What to do:
Could you repeat every record exactly as it appears?

(Stored records)
################

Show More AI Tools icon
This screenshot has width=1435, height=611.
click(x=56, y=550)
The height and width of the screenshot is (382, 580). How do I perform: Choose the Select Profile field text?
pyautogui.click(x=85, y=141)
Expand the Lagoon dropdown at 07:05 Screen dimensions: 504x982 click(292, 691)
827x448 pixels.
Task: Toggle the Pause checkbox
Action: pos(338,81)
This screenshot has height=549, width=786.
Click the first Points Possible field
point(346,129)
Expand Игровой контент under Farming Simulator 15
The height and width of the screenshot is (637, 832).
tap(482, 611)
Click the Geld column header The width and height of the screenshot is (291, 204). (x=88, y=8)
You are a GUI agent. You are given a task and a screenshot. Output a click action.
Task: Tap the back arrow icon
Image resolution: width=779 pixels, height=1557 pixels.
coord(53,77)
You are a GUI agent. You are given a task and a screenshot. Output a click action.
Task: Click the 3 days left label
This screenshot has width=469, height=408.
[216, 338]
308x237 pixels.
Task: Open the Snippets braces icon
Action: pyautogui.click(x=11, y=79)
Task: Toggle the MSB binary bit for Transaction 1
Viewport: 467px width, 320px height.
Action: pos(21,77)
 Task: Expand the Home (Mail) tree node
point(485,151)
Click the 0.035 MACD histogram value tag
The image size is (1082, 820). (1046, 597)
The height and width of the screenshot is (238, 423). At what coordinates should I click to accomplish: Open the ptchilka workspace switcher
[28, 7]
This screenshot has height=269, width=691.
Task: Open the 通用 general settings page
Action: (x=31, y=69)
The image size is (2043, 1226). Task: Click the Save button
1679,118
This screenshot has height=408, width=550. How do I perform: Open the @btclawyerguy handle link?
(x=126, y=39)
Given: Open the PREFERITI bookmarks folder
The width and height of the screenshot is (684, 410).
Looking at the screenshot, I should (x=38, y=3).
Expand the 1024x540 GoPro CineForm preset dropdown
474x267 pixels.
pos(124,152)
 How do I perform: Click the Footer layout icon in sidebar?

################

Solution for this task:
Show More AI Tools icon
This screenshot has width=1435, height=611.
click(x=56, y=550)
The height and width of the screenshot is (382, 580). How do I perform: Choose the Select Profile field text?
pyautogui.click(x=85, y=141)
Expand the Lagoon dropdown at 07:05 Screen dimensions: 504x982 click(292, 691)
827x448 pixels.
Task: Toggle the Pause checkbox
Action: pos(338,81)
This screenshot has height=549, width=786.
Click the first Points Possible field
point(346,129)
Expand Игровой контент under Farming Simulator 15
The height and width of the screenshot is (637, 832).
tap(482, 611)
Click the Geld column header The width and height of the screenshot is (291, 204). (x=88, y=8)
You are a GUI agent. You are given a task and a screenshot. Output a click action.
Task: Tap the back arrow icon
Image resolution: width=779 pixels, height=1557 pixels.
coord(53,77)
You are a GUI agent. You are given a task and a screenshot. Output a click action.
Task: Click the 3 days left label
This screenshot has width=469, height=408.
[216, 338]
308x237 pixels.
Task: Open the Snippets braces icon
Action: pyautogui.click(x=11, y=79)
Task: Toggle the MSB binary bit for Transaction 1
Viewport: 467px width, 320px height.
Action: pos(21,77)
 Task: Expand the Home (Mail) tree node
point(485,151)
Click the 0.035 MACD histogram value tag
The image size is (1082, 820). (1046, 597)
The height and width of the screenshot is (238, 423). At what coordinates should I click to accomplish: Open the ptchilka workspace switcher
[28, 7]
This screenshot has height=269, width=691.
Task: Open the 通用 general settings page
Action: (x=31, y=69)
The image size is (2043, 1226). Task: Click the Save button
1679,118
This screenshot has height=408, width=550. How do I perform: Open the @btclawyerguy handle link?
(x=126, y=39)
Given: Open the PREFERITI bookmarks folder
The width and height of the screenshot is (684, 410).
Looking at the screenshot, I should (x=38, y=3).
Expand the 1024x540 GoPro CineForm preset dropdown
474x267 pixels.
pos(124,152)
 How do I perform: Click the Footer layout icon in sidebar?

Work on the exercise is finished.